Saat ditemukan warga, kondisi korban sangat memprihatinkan. Bahkan, terdapat darah yang mengalir keluar dari telinganya.
Kapolsek Gunung Malela, AKP Hengky B. Siahaan, membenarkan adanya peristiwa penganiayaan berat tersebut. Pihaknya langsung menerjunkan personel piket Reskrim begitu mendapat laporan dari warga.
“Begitu menerima informasi dari masyarakat, personel kami langsung menuju lokasi untuk melakukan penanganan awal,” ujar AKP Hengky, Sabtu (6/6/2026).
Sempat Teriak Minta Tolong
Berdasarkan penyelidikan awal di Tempat Kejadian Perkara (TKP), tragedi ini bermula saat korban melintas menggunakan sepeda motor Honda Scoopy berwarna putih.
Korban yang saat itu bertindak sebagai pengemudi, membonceng seorang laki-laki.
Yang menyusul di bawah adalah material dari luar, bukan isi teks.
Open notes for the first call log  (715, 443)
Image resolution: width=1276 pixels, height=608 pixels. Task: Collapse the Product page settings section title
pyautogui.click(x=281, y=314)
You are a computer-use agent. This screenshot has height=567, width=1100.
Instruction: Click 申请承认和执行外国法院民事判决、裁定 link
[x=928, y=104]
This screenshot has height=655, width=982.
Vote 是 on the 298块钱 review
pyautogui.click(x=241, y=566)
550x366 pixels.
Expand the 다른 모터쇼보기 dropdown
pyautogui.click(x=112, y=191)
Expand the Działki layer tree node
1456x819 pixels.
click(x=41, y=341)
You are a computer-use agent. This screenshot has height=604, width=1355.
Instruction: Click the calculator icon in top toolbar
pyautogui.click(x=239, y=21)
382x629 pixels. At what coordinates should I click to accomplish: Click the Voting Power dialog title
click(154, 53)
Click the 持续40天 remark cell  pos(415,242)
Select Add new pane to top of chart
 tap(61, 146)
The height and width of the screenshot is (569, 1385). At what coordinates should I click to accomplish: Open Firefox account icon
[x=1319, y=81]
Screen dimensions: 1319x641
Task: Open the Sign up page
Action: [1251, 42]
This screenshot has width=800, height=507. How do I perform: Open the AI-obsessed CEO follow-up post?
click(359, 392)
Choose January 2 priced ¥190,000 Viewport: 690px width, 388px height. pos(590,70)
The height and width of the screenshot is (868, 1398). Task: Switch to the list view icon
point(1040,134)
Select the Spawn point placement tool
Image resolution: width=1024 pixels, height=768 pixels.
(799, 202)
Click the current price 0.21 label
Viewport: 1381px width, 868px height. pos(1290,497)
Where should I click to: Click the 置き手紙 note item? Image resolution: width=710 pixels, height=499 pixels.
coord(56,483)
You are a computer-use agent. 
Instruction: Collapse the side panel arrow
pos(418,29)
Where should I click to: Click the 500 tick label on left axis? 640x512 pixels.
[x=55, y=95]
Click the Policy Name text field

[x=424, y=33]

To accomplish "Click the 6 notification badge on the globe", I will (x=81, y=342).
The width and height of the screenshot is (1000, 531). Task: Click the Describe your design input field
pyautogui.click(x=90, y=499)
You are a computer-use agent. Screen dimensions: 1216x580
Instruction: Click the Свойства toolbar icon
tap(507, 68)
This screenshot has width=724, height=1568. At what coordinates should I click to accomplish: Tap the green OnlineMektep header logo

Kendaraan disebut melaju cukup kencang dengan kecepatan 60-80 km/jam.
Sejumlah saksi mata di sekitar lokasi kejadian mengaku sempat mendengar teriakan minta tolong dari korban.
Mirisnya, saksi mengira kedua remaja tersebut hanya sedang bercanda di atas motor. Padahal, saat itu terduga pelaku diduga tengah mencekik leher korban dari arah belakang.
Tak lama berselang, pengendara lain yang melintas menemukan korban sudah terkapar tak berdaya sekitar 100 meter dari posisi para saksi awal.
Langsung Dirujuk ke Rumah Sakit
Melihat kondisi korban yang kritis, petugas kepolisian bersama warga segera melakukan evakuasi. Korban awalnya dilarikan ke Puskesmas Bangun untuk mendapat pertolongan pertama.
Namun, karena luka yang diderita cukup parah dan membutuhkan penanganan medis ekstra, NA akhirnya dirujuk ke RSU Dr Djasamen Saragih, Kota Pematangsiantar.
Saat ini, pihak kepolisian masih terus memantau perkembangan kesehatan korban yang belum sadarkan diri.